**Exercise details:** Make an exact transcription of the data below.
START Data provided
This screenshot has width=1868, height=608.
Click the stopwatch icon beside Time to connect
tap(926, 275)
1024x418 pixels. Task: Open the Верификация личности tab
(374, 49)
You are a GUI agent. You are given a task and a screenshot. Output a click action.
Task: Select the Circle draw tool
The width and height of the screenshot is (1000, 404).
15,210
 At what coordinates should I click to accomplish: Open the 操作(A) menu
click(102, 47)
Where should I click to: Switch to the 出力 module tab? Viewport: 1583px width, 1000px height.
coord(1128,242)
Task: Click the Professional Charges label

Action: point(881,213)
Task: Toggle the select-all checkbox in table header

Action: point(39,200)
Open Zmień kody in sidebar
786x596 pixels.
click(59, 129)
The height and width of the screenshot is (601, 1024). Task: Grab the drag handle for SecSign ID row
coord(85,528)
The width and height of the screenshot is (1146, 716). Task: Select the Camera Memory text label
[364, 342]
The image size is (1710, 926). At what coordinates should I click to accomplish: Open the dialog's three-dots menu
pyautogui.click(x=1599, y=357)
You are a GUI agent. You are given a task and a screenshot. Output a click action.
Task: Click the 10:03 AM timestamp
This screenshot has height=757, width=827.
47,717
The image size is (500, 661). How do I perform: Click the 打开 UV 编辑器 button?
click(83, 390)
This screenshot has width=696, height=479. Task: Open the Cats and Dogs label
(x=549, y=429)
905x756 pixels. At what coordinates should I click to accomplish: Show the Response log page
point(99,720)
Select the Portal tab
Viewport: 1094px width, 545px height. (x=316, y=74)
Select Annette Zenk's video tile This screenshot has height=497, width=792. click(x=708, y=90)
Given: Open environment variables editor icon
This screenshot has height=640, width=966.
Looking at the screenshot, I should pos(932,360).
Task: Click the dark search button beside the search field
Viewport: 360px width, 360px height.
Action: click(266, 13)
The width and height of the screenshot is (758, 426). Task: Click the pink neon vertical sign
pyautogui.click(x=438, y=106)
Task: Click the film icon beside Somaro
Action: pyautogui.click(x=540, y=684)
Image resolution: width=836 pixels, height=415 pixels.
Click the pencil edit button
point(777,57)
END Data provided
**Finished task:**
This screenshot has width=1868, height=608.
Click the stopwatch icon beside Time to connect
tap(926, 275)
1024x418 pixels. Task: Open the Верификация личности tab
(374, 49)
You are a GUI agent. You are given a task and a screenshot. Output a click action.
Task: Select the Circle draw tool
The width and height of the screenshot is (1000, 404).
15,210
 At what coordinates should I click to accomplish: Open the 操作(A) menu
click(102, 47)
Where should I click to: Switch to the 出力 module tab? Viewport: 1583px width, 1000px height.
coord(1128,242)
Task: Click the Professional Charges label

Action: point(881,213)
Task: Toggle the select-all checkbox in table header

Action: point(39,200)
Open Zmień kody in sidebar
786x596 pixels.
click(59, 129)
The height and width of the screenshot is (601, 1024). Task: Grab the drag handle for SecSign ID row
coord(85,528)
The width and height of the screenshot is (1146, 716). Task: Select the Camera Memory text label
[364, 342]
The image size is (1710, 926). At what coordinates should I click to accomplish: Open the dialog's three-dots menu
pyautogui.click(x=1599, y=357)
You are a GUI agent. You are given a task and a screenshot. Output a click action.
Task: Click the 10:03 AM timestamp
This screenshot has height=757, width=827.
47,717
The image size is (500, 661). How do I perform: Click the 打开 UV 编辑器 button?
click(83, 390)
This screenshot has width=696, height=479. Task: Open the Cats and Dogs label
(x=549, y=429)
905x756 pixels. At what coordinates should I click to accomplish: Show the Response log page
point(99,720)
Select the Portal tab
Viewport: 1094px width, 545px height. (x=316, y=74)
Select Annette Zenk's video tile This screenshot has height=497, width=792. click(x=708, y=90)
Given: Open environment variables editor icon
This screenshot has height=640, width=966.
Looking at the screenshot, I should pos(932,360).
Task: Click the dark search button beside the search field
Viewport: 360px width, 360px height.
Action: click(266, 13)
The width and height of the screenshot is (758, 426). Task: Click the pink neon vertical sign
pyautogui.click(x=438, y=106)
Task: Click the film icon beside Somaro
Action: pyautogui.click(x=540, y=684)
Image resolution: width=836 pixels, height=415 pixels.
Click the pencil edit button
point(777,57)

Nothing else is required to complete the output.